La doctrine ainsi formalisée s’articule autour de deux axes complémentaires :
- Se doter d’infrastructures internes ou privées, hébergées sur des clouds souverains, afin de construire progressivement une stack technologique maîtrisée.
- Engager une « désensibilisation » progressive vis-à-vis des hyperscalers. Cela consiste à identifier les composants les plus « verrouillant » de leurs offres (comme Azure Search ou certains Cognitive Services) et à les remplacer par des alternatives open source ou plus facilement migrables.
L’objectif n’est pas de tout migrer demain, mais de construire dès aujourd’hui un « Plan B » robuste et activable en cas de choc géopolitique, réglementaire ou commercial.
La mise en œuvre d’une telle stratégie est également perçue comme de plus en plus viable grâce à la maturité et à la richesse croissantes de l’écosystème technologique français et européen. C’est en tout cas ce que considèrent les deux témoins.
CAGIP et Caisse des Dépôts : deux autres exemples d’outillage d’une indépendance IT
Et ils ne sont pas les seuls. CAGIP et la Caisse des Dépôts étayent cette hypothèse.
CAGIP, comme BNP Paribas, propose ainsi une offre « GPU as a Service » mutualisée à destination des filiales du groupe. Le GIP s’appuie pour cela sur ses datacenters en propre et ses GPU internes. L’architecture est cependant conçue pour être hybride.
La finalité n’est pas de remplacer le cloud public, mais de proposer une alternative on-premise pour les cas d’usage sensibles. En complément, CAGIP développe une offre « LLM as a Service » pour exposer des modèles, open source ou propriétaires, ainsi qu’un chat sécurisé interne, renforçant l’écosystème IA du groupe.

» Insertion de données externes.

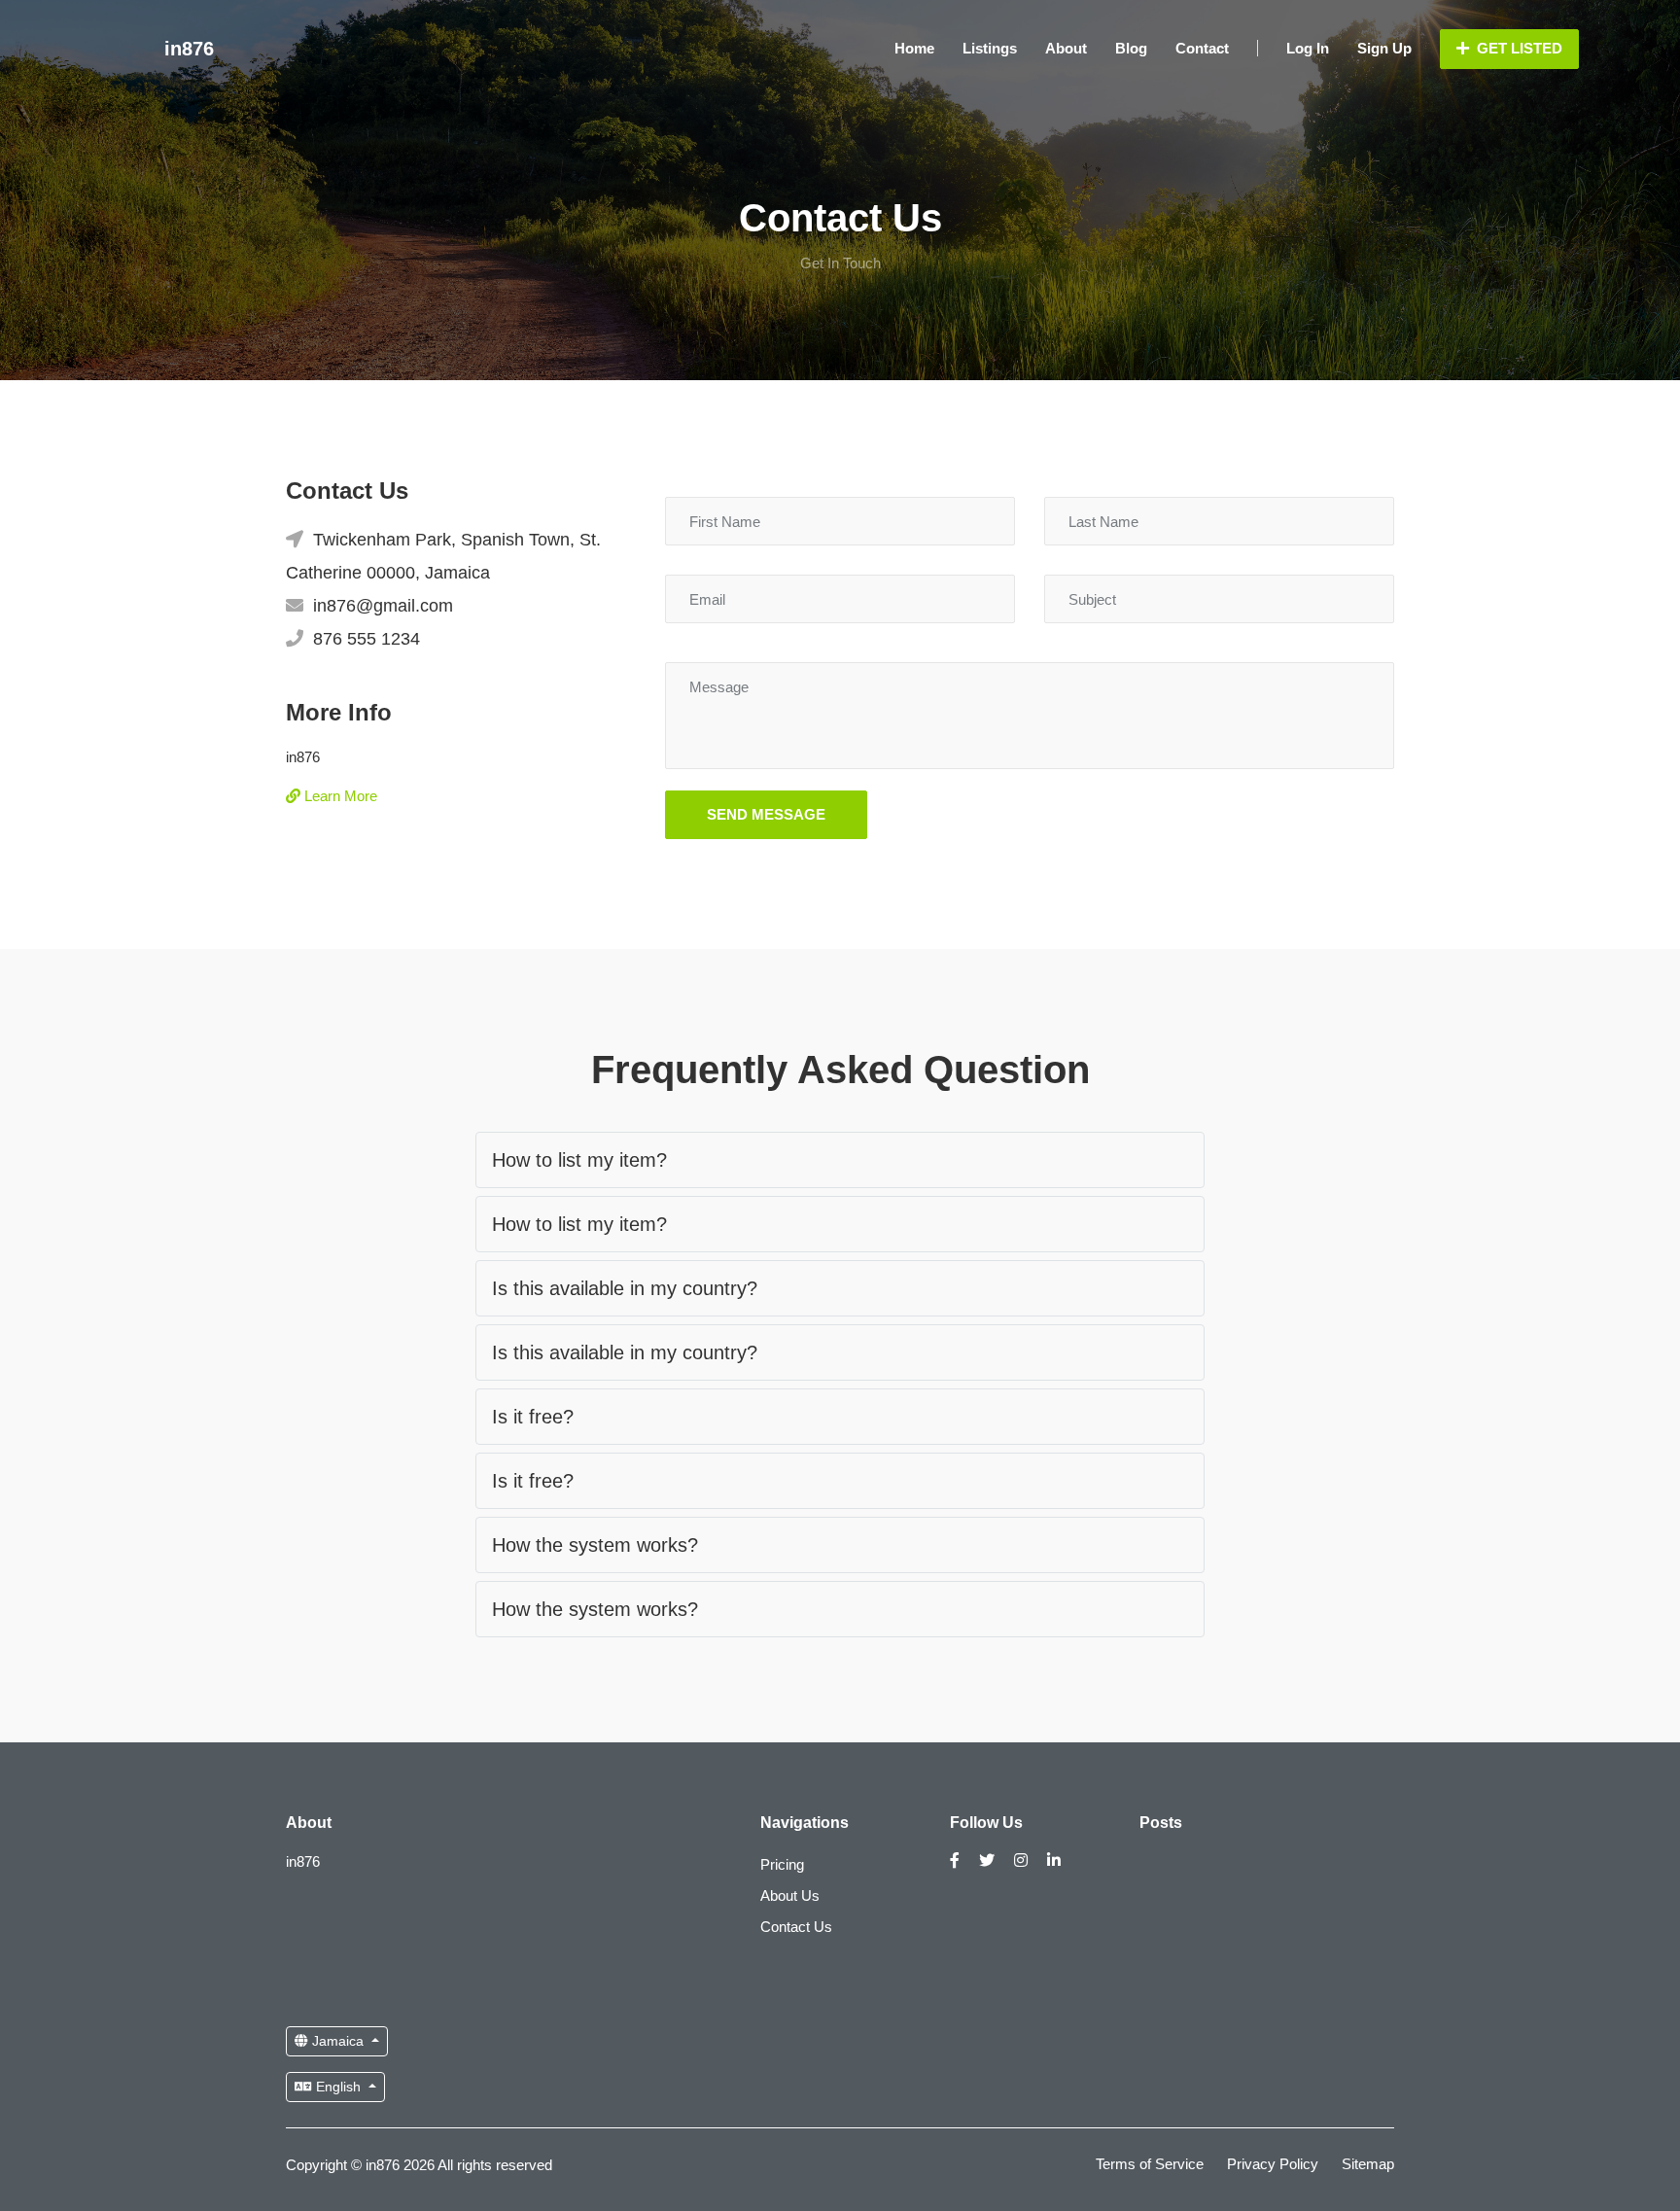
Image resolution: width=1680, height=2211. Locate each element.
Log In (1307, 48)
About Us (790, 1895)
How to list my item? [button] (579, 1160)
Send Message (766, 814)
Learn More (338, 796)
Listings (989, 48)
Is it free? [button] (533, 1416)
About (1066, 48)
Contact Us (796, 1926)
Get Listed (1517, 48)
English (338, 2086)
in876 (189, 48)
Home (914, 48)
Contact (1202, 48)
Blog (1131, 48)
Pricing (782, 1864)
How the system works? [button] (595, 1545)
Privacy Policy (1272, 2164)
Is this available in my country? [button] (624, 1288)
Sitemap (1368, 2164)
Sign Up (1384, 48)
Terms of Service (1150, 2164)
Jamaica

La Caisse des Dépôts revendique, elle, une stratégie Data & IA motivée par des impératifs de souveraineté et de conformité. Pour les LLM, la décision s’est portée exclusivement sur Mistral AI. Les modèles sont hébergés en interne et non via un service en ligne. De même, pour la puissance de calcul, la Caisse des Dépôts s’appuie sur des GPU hébergés chez un fournisseur externe certifié SecNumCloud.
Ce n’est pas une panacée. Mais ces cas montrent qu’il est possible de réduire les risques.